### Try it:
From the data below, retype exactly the lines starting with the one that contains "Mai mult (722, 68)" and ending with the one that contains "Ce faci azi în Cluj? (817, 69)", both included.

***

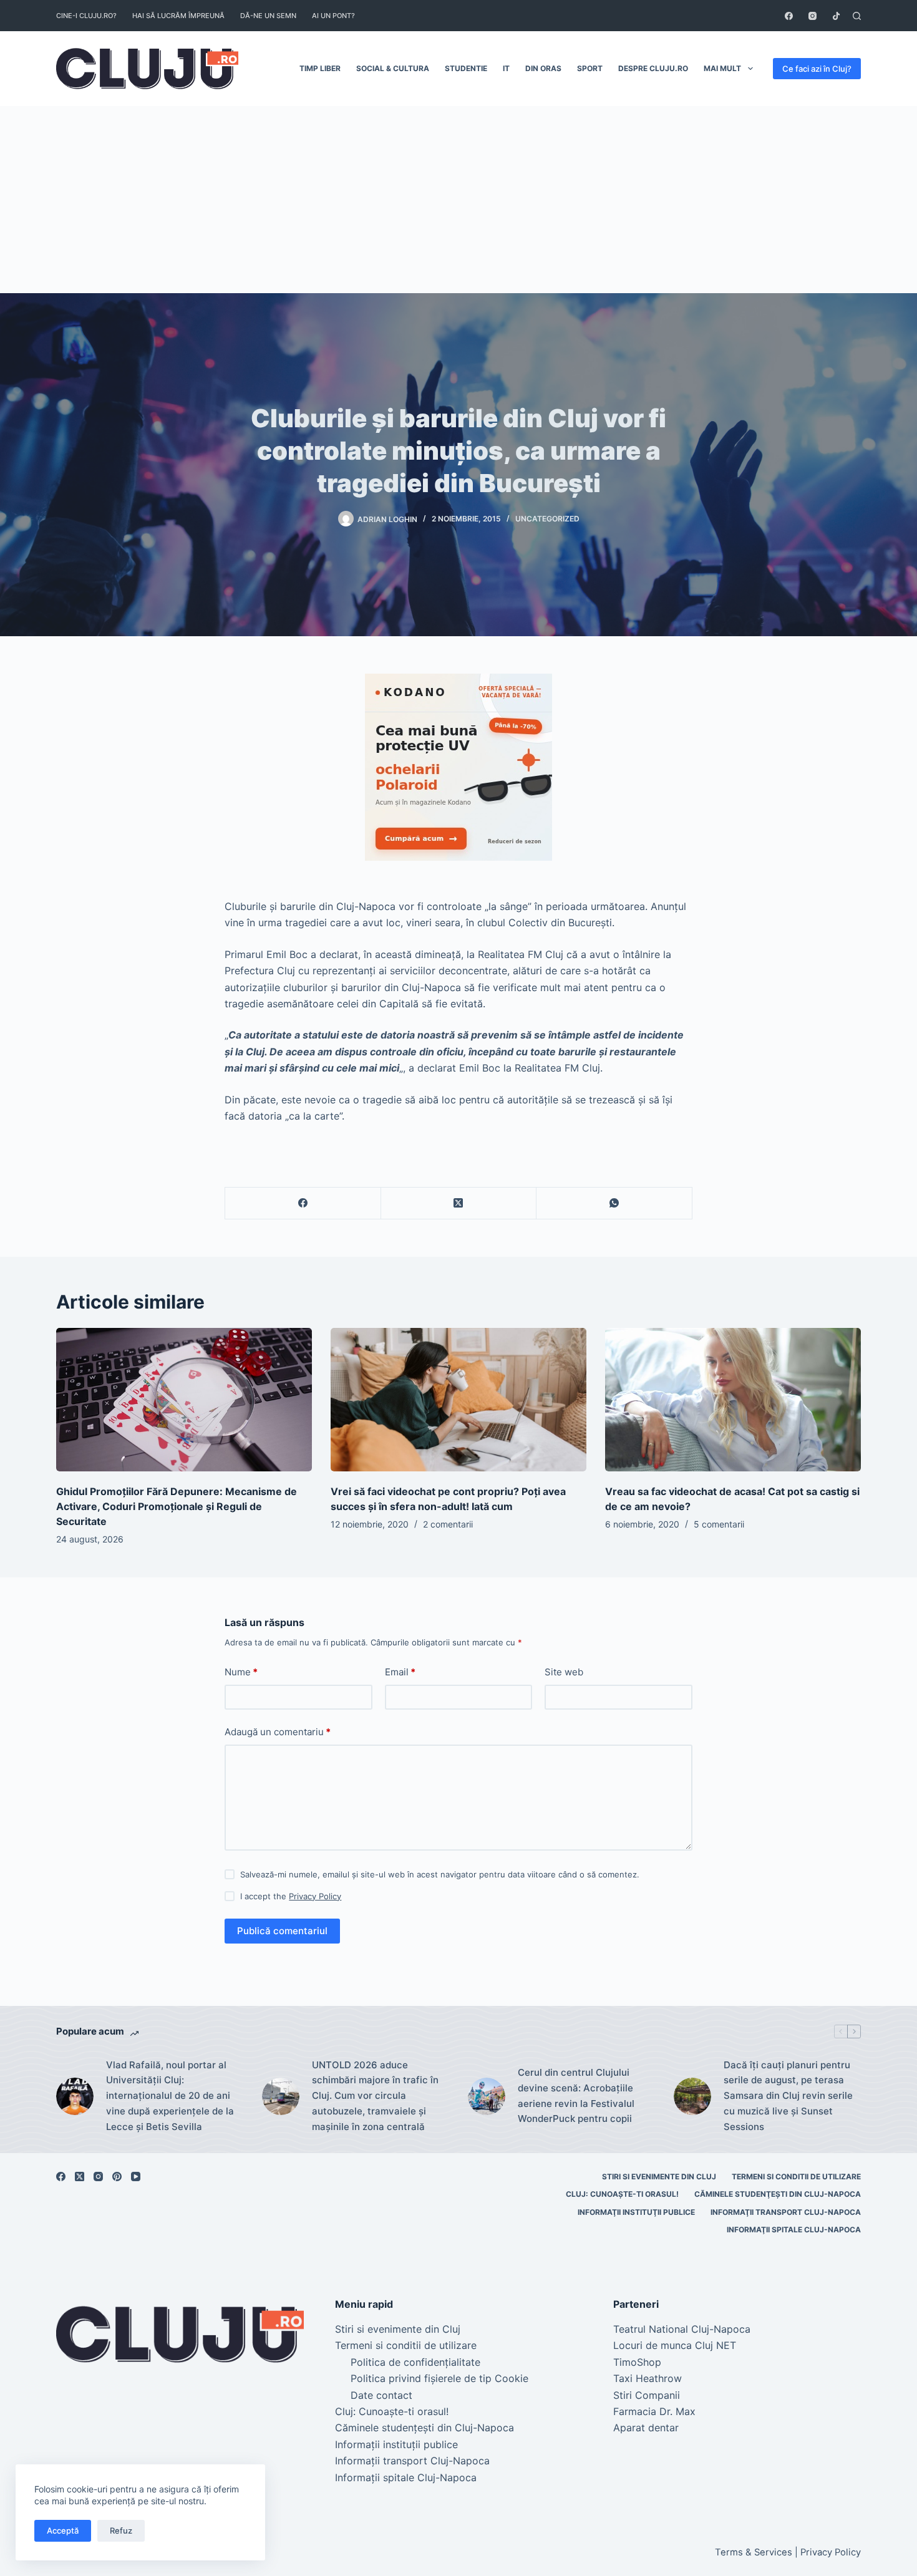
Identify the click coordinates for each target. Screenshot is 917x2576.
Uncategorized (547, 518)
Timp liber (320, 68)
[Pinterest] (117, 2176)
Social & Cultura (392, 68)
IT (506, 68)
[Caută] (857, 16)
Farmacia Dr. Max (654, 2411)
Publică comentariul (282, 1931)
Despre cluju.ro (653, 68)
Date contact (381, 2395)
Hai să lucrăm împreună (178, 15)
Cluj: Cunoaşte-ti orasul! (622, 2194)
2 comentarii (448, 1524)
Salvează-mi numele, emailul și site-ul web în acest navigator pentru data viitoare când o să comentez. (439, 1874)
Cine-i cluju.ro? (86, 15)
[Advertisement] (458, 199)
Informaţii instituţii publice (636, 2212)
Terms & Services (753, 2552)
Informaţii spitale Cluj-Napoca (794, 2229)
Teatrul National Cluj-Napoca (681, 2329)
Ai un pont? (333, 15)
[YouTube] (135, 2176)
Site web (564, 1672)
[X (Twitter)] (459, 1203)
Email (400, 1672)
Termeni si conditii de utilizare (796, 2176)
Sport (590, 68)
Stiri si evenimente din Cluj (659, 2176)
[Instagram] (812, 16)
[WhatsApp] (614, 1203)
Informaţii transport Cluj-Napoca (786, 2212)
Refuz (121, 2530)
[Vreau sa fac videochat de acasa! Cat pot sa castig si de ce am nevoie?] (733, 1400)
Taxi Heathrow (647, 2378)
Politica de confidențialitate (415, 2362)
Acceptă (63, 2530)
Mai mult (722, 68)
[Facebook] (789, 16)
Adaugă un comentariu (278, 1732)
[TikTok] (836, 16)
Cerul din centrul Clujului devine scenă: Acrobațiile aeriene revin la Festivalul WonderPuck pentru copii (576, 2095)
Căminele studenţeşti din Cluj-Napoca (777, 2194)
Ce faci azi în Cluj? (817, 69)
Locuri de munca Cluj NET (674, 2345)
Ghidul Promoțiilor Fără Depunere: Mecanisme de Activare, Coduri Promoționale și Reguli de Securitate (176, 1506)
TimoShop (637, 2362)
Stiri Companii (646, 2395)
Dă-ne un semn (268, 15)
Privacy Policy (315, 1896)
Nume (241, 1672)
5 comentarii (719, 1524)
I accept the (290, 1896)
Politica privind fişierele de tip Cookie (439, 2378)
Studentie (466, 68)
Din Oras (543, 68)
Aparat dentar (646, 2427)
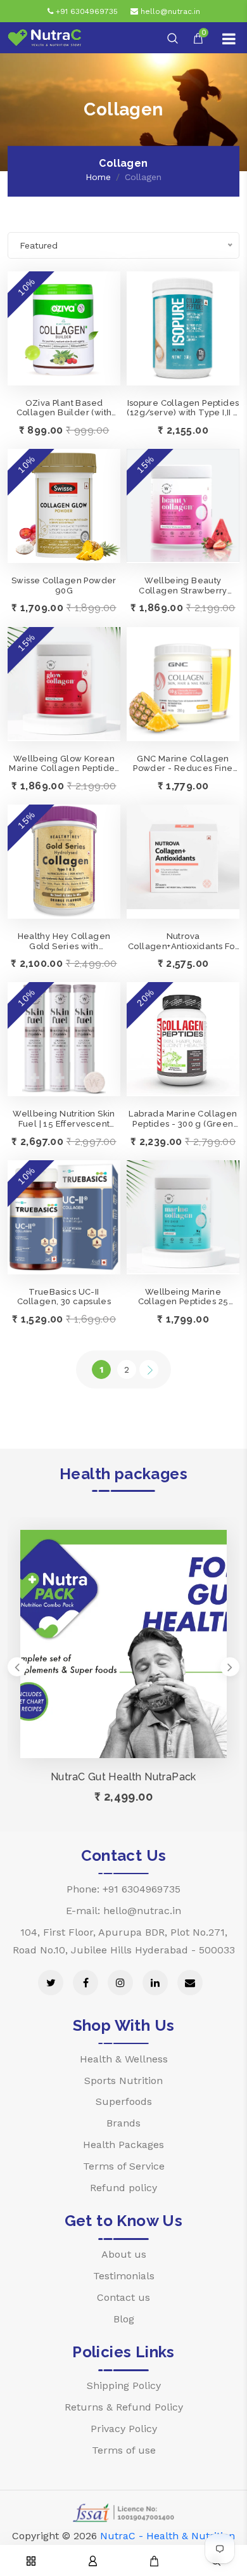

***

### Problem solution:
Mai mult (722, 68)
[Facebook] (789, 16)
Adaugă un comentariu (278, 1732)
[TikTok] (836, 16)
Cerul din centrul Clujului devine scenă: Acrobațiile aeriene revin la Festivalul WonderPuck pentru copii (576, 2095)
Căminele studenţeşti din Cluj-Napoca (777, 2194)
Ce faci azi în Cluj? (817, 69)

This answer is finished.